Wall: exactly-once is a lie everyone tells

A 2 a.m. page from a Razorpay payments pipeline once read: "customer charged twice for order_id=BLR-9847122. Stream processor logs say processed once. Database says inserted twice. Kafka says delivered twice. Sink says committed once. Who is lying?" Aditi, the on-call engineer, opened the Flink job's UI and saw the green EXACTLY_ONCE badge next to the checkpoint mode. The badge was telling the truth. The duplicate row was also telling the truth. Both can be true — and that contradiction is what every "exactly-once" claim in the streaming world rests on. This chapter is the wall between Build 8 (you now understand state, windows, watermarks, checkpoints) and Build 9 (you are about to learn how exactly-once is actually engineered). Before the engineering, you need to know what the words mean.

"Exactly-once" in streaming never means "the operator's side-effects fire exactly once on the world". It means "the observable end state of a closed system looks as if every record were processed once, even though many records were physically processed multiple times." The lie is subtle and the truth is mechanical: idempotent writes plus transactional commits plus replayable sources. Skip those three and the badge is decorative.
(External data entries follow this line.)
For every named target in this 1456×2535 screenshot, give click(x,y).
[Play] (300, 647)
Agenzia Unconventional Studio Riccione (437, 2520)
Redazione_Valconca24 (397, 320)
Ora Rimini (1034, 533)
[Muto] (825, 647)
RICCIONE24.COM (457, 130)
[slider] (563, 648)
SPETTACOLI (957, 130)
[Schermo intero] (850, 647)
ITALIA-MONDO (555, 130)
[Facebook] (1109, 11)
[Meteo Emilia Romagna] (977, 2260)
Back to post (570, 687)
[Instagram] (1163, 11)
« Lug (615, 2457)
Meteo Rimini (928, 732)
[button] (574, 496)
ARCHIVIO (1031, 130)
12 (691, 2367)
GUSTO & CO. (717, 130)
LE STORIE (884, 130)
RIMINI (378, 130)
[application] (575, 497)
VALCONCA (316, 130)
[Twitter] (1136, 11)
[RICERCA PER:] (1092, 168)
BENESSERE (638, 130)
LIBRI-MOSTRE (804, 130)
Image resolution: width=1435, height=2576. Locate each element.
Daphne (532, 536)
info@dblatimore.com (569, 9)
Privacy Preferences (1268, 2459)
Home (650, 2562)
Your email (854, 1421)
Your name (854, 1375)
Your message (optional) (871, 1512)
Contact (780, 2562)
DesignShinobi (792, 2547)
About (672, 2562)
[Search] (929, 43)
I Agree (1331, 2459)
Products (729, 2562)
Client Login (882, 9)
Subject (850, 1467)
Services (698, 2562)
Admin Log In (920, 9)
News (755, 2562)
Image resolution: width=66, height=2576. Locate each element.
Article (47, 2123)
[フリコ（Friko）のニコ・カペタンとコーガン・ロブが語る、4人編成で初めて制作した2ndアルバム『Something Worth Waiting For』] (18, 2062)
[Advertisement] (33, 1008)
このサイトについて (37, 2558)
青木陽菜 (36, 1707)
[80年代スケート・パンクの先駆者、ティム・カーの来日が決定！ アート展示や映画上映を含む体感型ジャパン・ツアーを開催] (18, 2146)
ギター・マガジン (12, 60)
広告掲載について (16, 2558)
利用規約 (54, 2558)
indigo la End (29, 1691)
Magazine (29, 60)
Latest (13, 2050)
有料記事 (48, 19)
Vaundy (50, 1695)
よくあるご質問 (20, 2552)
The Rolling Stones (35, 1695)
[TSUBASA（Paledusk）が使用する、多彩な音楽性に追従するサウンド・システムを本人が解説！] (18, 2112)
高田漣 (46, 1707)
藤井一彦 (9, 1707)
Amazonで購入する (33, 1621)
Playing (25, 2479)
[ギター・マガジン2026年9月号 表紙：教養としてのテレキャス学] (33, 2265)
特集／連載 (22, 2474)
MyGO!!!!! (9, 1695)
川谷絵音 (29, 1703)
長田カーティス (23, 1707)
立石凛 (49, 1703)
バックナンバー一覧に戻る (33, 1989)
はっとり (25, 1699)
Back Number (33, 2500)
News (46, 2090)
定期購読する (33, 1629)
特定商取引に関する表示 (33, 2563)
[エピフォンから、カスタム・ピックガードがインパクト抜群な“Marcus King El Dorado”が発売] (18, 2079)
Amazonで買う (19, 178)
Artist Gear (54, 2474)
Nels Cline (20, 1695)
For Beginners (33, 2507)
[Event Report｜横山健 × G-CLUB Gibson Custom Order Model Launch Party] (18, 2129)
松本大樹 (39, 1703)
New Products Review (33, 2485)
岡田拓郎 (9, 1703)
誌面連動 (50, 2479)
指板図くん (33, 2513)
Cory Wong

What people hear when you say "exactly-once"

Read a Kafka or Flink marketing page and the phrase "exactly-once processing" lands as: each event flows through the pipeline exactly one time, end to end, no matter what fails. That mental model is wrong in two specific ways, and the wrongness is the entire point of this chapter.

Wrong-way #1: physical execution is not what gets guaranteed. When a Flink task crashes mid-window-aggregate, the next attempt re-reads the same Kafka offsets and re-processes the same records. The aggregator's add(event) method physically runs twice on the same input. The framework does not — cannot — un-execute the first attempt. What it does is roll the state back so the second attempt produces the same final state as if only one execution had happened.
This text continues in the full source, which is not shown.